→ **Action item**
Switch "Identify" to "Determine" in the material from its first line through the line containing "(944, 408).", and give those lines again with nothing else changed.
Raw data below:
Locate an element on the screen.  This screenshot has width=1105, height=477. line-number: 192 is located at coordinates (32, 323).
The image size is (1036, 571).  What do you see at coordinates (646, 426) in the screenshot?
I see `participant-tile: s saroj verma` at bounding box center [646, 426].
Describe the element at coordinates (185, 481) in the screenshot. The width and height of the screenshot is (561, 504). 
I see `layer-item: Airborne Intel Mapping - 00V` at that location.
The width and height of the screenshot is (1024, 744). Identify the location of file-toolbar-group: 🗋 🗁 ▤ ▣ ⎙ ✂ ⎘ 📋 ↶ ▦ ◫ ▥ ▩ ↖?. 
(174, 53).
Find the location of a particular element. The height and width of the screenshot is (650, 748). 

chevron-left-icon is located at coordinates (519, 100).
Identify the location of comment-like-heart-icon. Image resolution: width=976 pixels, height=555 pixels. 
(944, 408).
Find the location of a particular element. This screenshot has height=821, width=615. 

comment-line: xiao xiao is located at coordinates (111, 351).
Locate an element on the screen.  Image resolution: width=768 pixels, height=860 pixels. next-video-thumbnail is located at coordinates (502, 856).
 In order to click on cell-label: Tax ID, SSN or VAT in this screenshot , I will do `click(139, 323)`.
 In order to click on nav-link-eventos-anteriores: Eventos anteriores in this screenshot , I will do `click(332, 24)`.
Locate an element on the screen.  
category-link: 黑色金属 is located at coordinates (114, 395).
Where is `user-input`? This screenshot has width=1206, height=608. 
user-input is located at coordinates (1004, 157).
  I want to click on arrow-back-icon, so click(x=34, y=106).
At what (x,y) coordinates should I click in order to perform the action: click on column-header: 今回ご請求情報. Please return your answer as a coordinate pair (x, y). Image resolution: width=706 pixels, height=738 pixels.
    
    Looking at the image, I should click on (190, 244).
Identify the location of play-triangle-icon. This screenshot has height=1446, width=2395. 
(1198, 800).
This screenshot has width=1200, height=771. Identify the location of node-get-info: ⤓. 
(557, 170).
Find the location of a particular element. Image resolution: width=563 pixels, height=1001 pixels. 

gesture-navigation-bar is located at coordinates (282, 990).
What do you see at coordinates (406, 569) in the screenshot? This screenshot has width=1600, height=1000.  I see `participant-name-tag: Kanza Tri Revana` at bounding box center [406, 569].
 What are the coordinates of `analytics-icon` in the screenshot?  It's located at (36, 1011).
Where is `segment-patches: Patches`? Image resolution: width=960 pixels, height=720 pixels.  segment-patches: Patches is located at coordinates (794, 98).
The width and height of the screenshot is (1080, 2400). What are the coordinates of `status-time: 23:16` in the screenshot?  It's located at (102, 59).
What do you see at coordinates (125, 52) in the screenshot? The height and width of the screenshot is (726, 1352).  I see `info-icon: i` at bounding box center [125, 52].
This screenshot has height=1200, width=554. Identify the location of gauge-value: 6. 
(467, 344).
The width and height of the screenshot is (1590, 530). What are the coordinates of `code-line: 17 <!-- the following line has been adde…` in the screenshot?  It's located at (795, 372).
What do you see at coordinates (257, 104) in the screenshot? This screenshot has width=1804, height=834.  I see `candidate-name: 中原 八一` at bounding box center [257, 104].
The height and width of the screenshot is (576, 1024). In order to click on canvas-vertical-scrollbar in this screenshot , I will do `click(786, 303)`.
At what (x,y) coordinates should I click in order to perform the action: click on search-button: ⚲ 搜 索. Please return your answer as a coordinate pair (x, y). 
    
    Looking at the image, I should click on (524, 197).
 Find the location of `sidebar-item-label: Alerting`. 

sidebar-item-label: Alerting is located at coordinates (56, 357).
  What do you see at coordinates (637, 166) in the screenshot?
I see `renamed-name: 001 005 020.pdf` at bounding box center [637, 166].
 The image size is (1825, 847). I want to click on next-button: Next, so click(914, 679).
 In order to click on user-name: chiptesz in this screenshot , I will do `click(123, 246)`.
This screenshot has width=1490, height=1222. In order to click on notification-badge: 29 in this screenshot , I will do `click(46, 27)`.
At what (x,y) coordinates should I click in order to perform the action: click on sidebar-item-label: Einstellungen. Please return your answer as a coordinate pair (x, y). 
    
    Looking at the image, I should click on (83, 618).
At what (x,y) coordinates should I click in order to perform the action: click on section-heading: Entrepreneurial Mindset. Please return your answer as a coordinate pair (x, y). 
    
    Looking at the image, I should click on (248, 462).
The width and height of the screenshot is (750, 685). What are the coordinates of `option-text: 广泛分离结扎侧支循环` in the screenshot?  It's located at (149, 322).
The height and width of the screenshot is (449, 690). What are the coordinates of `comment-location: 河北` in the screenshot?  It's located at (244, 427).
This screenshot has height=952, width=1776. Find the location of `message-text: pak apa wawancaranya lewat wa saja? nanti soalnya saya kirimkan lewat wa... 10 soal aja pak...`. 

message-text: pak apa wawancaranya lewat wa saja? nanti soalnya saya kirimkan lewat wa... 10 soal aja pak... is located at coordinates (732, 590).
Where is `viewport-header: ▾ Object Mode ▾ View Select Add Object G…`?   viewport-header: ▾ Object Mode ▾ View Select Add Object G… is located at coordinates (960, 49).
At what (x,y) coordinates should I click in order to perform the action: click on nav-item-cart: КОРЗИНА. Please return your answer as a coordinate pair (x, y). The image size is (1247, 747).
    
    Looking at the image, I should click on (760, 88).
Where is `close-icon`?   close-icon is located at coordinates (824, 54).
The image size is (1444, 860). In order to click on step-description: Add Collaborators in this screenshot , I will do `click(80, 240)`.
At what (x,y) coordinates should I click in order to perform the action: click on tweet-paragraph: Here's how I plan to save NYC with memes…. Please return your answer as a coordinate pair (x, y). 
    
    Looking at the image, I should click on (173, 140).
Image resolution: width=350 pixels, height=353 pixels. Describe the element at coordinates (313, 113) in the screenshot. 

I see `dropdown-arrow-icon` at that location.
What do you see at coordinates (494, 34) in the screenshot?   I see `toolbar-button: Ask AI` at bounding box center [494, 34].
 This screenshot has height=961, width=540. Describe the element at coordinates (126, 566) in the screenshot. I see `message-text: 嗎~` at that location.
End of Raw data.
→ **Solution to this task**
Locate an element on the screen.  This screenshot has width=1105, height=477. line-number: 192 is located at coordinates (32, 323).
The image size is (1036, 571).  What do you see at coordinates (646, 426) in the screenshot?
I see `participant-tile: s saroj verma` at bounding box center [646, 426].
Describe the element at coordinates (185, 481) in the screenshot. The width and height of the screenshot is (561, 504). 
I see `layer-item: Airborne Intel Mapping - 00V` at that location.
The width and height of the screenshot is (1024, 744). Determine the location of file-toolbar-group: 🗋 🗁 ▤ ▣ ⎙ ✂ ⎘ 📋 ↶ ▦ ◫ ▥ ▩ ↖?. 
(174, 53).
Find the location of a particular element. The height and width of the screenshot is (650, 748). 

chevron-left-icon is located at coordinates (519, 100).
Determine the location of comment-like-heart-icon. Image resolution: width=976 pixels, height=555 pixels. 
(944, 408).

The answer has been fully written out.